Много лет назад в заброшенной даче № 13 на берегу реки Сушки несовершеннолетний Никита Павлов играл с приятелями во «вкладыши», учился курить и с интересом слушал байки о неуловимых зимних взломщиках, которые обворовывают промерзшие поселки. Тогда тринадцатая дача была куда целее. Пол еще не провалился, на стенах не росли гроздьями бледные древесные грибы, не пахло отовсюду сырой гнилью. И мыши еще помнили людей и не возились так нагло перед самым носом. И, что самое главное, Никита не лежал тогда этим самым носом в грязи, на земляном полу, со связанными руками. Ноги, как он выяснил несколько секунд спустя, тоже были довольно неумело, но туго обмотаны каким-то проводом.

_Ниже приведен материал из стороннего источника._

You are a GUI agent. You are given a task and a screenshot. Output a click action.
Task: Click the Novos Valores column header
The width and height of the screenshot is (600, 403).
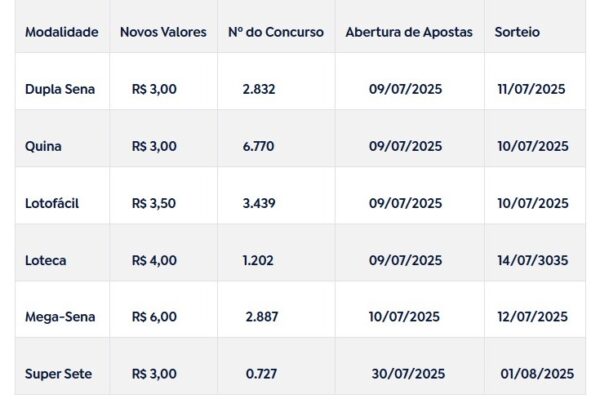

То, что он тогда, на реке, просто вырубился, как нервическая барышня, было позорно и достойно всяческого порицания. Но, пристыдив себя за неуместный обморок, Никита чуть не грохнулся в него вторично. По крайней мере, прочувствовал весь механизм потери сознания заново – когда, приняв кое-как сидячее положение, увидел в дверном проеме знакомую фигуру.
Катя была все в том же странном, еще не высохшем платье – не то погребальном, не то подвенечном, – и кровь расплывалась по белой ткани вокруг маленьких круглых ранок. Надежд на то, что Никите все привиделось в алкогольном бреду, не осталось.

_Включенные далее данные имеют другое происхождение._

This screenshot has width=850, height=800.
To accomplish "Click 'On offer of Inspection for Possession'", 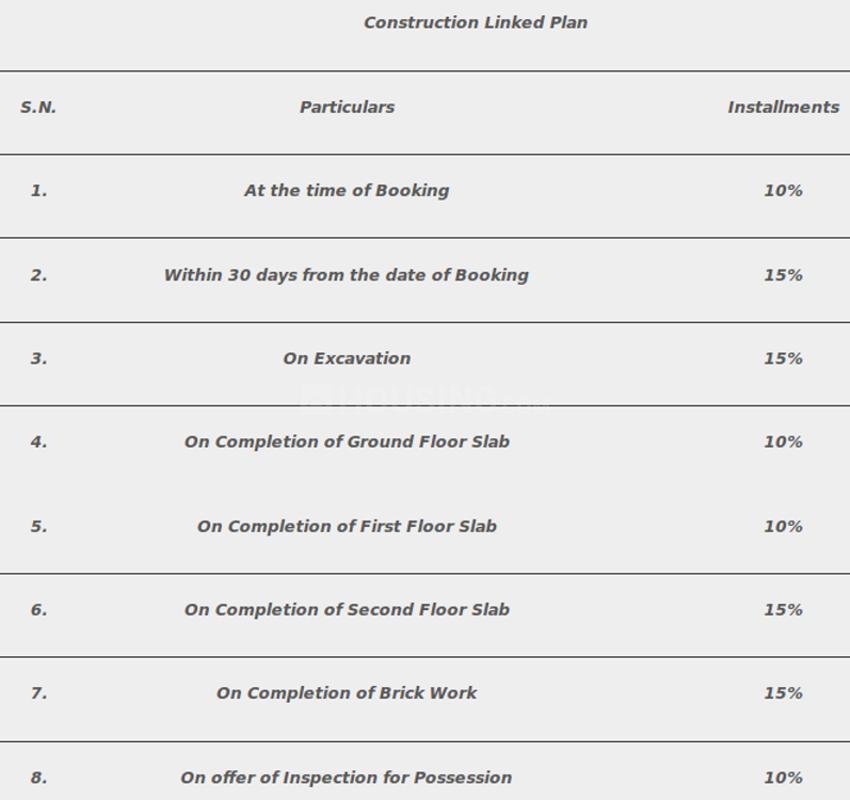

Он помолчал, а потом в беспомощной попытке перевести все обратно в понятную, будничную, нормальную плоскость спросил:
– Как же ты меня дотащила?
– А мне не впервой, – пожала плечами Катя. – Я как-то папу до дачи дотащила, от самых ворот. Маленькая была. А он пьяный и с рюкзаком. То рюкзак тащила, то папу.

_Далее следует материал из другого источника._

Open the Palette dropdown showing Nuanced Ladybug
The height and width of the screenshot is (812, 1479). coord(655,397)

Она даже не улыбнулась. И Никите показалось, что глаза ее ничего не выражают – как тогда на реке, два темных провала. Он хотел уже спросить, где сейчас этот папа, почему не ездит больше во Вьюрки, но тут Катя перехватила инициативу. Она потребовала рассказать, что творится в поселке.
Никита, тщательно подбирая слова, рассказал про зверя, про съеденных им, про объявленную охоту. О том, что личность людоеда дачники уже установили, он сначала говорить не хотел, но Катя напирала, не давала увести разговор в сторону, и пришлось выложить все: про сарай у нее на участке, про обглоданные кости. Катя хмурилась, не сводя с Никиты непроницаемого взгляда. Потом молча кивнула и ушла.
Пока ее не было, Никита отчаянно пытался освободиться, но только падал на раскисший земляной пол снова и снова, как сломанная неваляшка. Ушиб нос, ободрал кожу на связанных руках. Мутная похмельная голова от всех этих телодвижений заболела еще сильнее, и в конце концов Никита обреченно затих. Больше всего на свете ему сейчас хотелось – нет, не спастись от кошмарной соседки, а таблетку анальгина и спать.
Потом Катя вернулась. И Никита, к ужасу своему, заметил на ее белом платье новые пятна крови. И на руках тоже густели темно-алые потеки. Катя перехватила его взгляд, небрежно вытерла руки о подол и подошла к разбитому окну. Выглянула на улицу и тут же отпрянула, вжалась в стену сбоку. Потом снова осторожно высунулась и оглядела заросший участок. Она сейчас и впрямь напоминала зверя, высовывающего свой чуткий нос из норы.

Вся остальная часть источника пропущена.